I have strange lower-leg cramping -- calves, feet, toes -- only at night and only after either drinking alcohol or eating lots of sugar. The only thing that seems common between the two would be my liver (since fructose and alcohol are metabolized similarly in the liver), but how my liver would have some sort of neuromuscular impact on my lower legs while sleeping is beyond me.
I see no plausibility for the usual (mostly half-assed) explanations for cramps such as "dehydration" or deficiency of magnesium or potassium or "electrolytes". Very odd. The obvious solution, which I practice most days, is to simply neither eat sugar nor drink. Still, it's an odd one.
4 comments:
I used to have this same lower extremity cramping last Winter. On the advice of my biologically informed wife, I applied the "half assed" addition of magnesium supplements,and have not experienced such cramping since. Human Biology is messy, and with multiple, complex web linked, cross functionally, in ways that my puny human brain cannot fully comprehend. Yes, it IS a series of A + B causes C, but the secondary and tertiary effects are largely not well understood / not well researched.
I already supplement with Magnesium.
When you say the same issue, do you really mean the same? As in, not random nighttime lower-leg cramping, but very specific nighttime lower-leg cramping -- ONLY after EITHER too much sugar OR drinking even moderate amounts of alcohol.
"Similar" - though I have a glass of cognac almost every night. It's a "best practice" I learned from an 80 year old (who is now 88) Frenchman who spent several decades as Mitterand's head of counter surveillance last century. So I cannot differentiate between the nights with, and nights without alcohol.

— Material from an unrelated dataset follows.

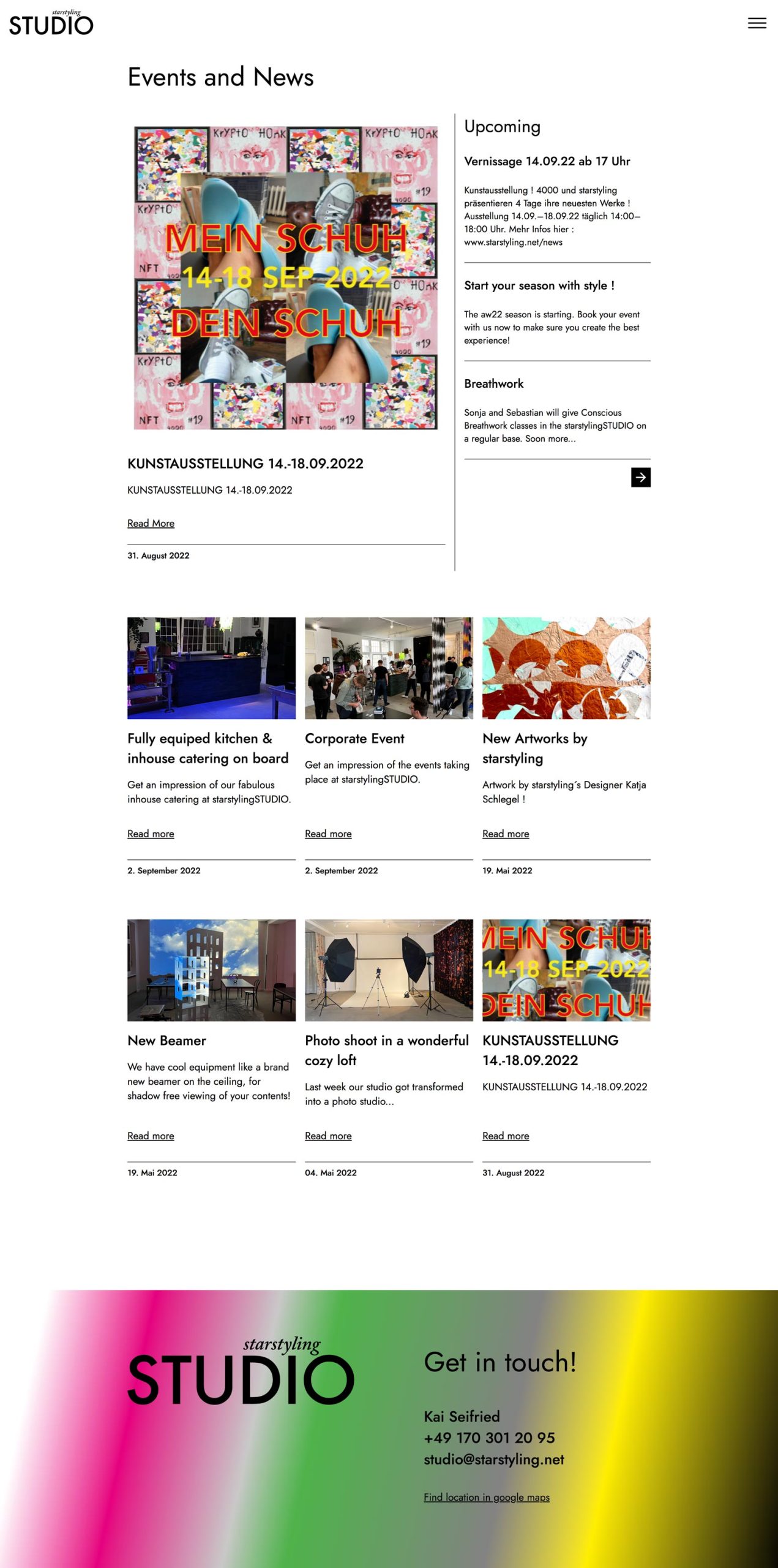This screenshot has height=1568, width=778.
Task: Open the New Artworks collage thumbnail
Action: [566, 668]
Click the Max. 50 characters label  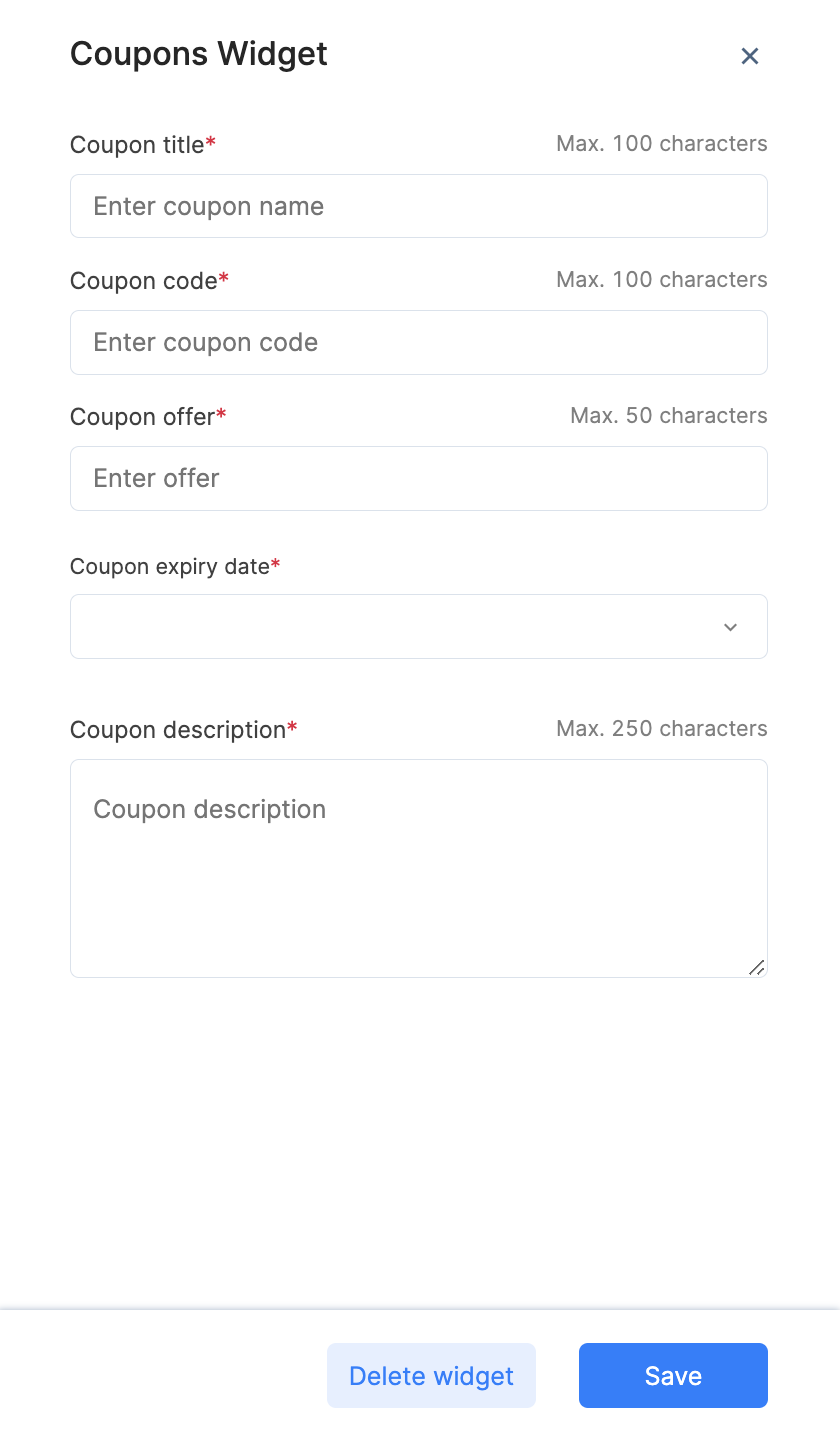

When I used to gorge on sugar regularly (pre Aug 09) I never noticed such cramping. Since going low carb last Summer, I have on 1/2 a dozen separate memorable occasions gotten lower leg (calf, toe, foot, & combination therein) cramps. The first 2 or 3, I tried to "walk it off" and ignored them. Somewhere around 3 or 4, Trac recommended magnesium to me (250 mg) which I took, and it abated said cramps within about 1/2 an hour - which had been persisting the entire evening, prior to taking the supplement. Since January (reading your comprehensive health status posting here actually) I decided that regular Mg supplements could have a positive benefit, or at least, not hurt. Since that time, I've not had a re-occurrence of night-time leg cramps. Alcohol intake has been a fairly constant 1-glass-of-cognac or Markers Mark, after dinner, each night, so that obscures the exact differentiation.